Go through the data and copy each line where the string "will" appears.

Data listing —

————

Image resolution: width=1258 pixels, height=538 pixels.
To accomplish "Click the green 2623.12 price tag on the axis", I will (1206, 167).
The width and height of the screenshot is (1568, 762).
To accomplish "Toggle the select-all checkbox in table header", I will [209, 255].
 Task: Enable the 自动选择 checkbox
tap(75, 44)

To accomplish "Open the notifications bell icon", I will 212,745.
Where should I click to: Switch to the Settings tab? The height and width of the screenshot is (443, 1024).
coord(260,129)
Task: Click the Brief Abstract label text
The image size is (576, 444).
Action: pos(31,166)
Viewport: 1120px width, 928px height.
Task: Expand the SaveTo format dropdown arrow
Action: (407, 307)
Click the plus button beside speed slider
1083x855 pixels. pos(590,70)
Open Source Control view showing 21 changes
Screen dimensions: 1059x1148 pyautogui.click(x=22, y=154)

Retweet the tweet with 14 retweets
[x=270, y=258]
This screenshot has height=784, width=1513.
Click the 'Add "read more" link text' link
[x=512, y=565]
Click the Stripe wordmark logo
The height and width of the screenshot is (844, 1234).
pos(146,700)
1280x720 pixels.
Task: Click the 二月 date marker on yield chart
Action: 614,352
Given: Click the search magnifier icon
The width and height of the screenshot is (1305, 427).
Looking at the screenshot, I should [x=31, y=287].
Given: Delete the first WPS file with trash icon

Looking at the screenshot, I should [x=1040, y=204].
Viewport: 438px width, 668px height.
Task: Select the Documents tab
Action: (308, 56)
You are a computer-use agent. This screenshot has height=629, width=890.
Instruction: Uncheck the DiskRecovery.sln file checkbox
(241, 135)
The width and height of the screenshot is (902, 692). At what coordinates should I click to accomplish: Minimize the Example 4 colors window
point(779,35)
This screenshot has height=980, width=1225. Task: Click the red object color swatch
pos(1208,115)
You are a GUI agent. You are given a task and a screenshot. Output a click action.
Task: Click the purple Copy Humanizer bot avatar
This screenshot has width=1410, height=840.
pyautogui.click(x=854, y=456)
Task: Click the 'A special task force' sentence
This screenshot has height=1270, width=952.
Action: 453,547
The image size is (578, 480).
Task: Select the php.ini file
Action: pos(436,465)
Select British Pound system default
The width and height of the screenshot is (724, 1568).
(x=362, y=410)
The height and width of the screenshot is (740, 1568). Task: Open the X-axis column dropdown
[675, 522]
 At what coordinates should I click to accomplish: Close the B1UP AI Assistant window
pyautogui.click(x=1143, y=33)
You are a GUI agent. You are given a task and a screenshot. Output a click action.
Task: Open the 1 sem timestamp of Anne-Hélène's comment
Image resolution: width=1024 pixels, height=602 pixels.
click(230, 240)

————

Solved exercise —
To accomplish "Click the green 2623.12 price tag on the axis", I will (1206, 167).
To accomplish "Toggle the select-all checkbox in table header", I will [209, 255].
To accomplish "Open the notifications bell icon", I will 212,745.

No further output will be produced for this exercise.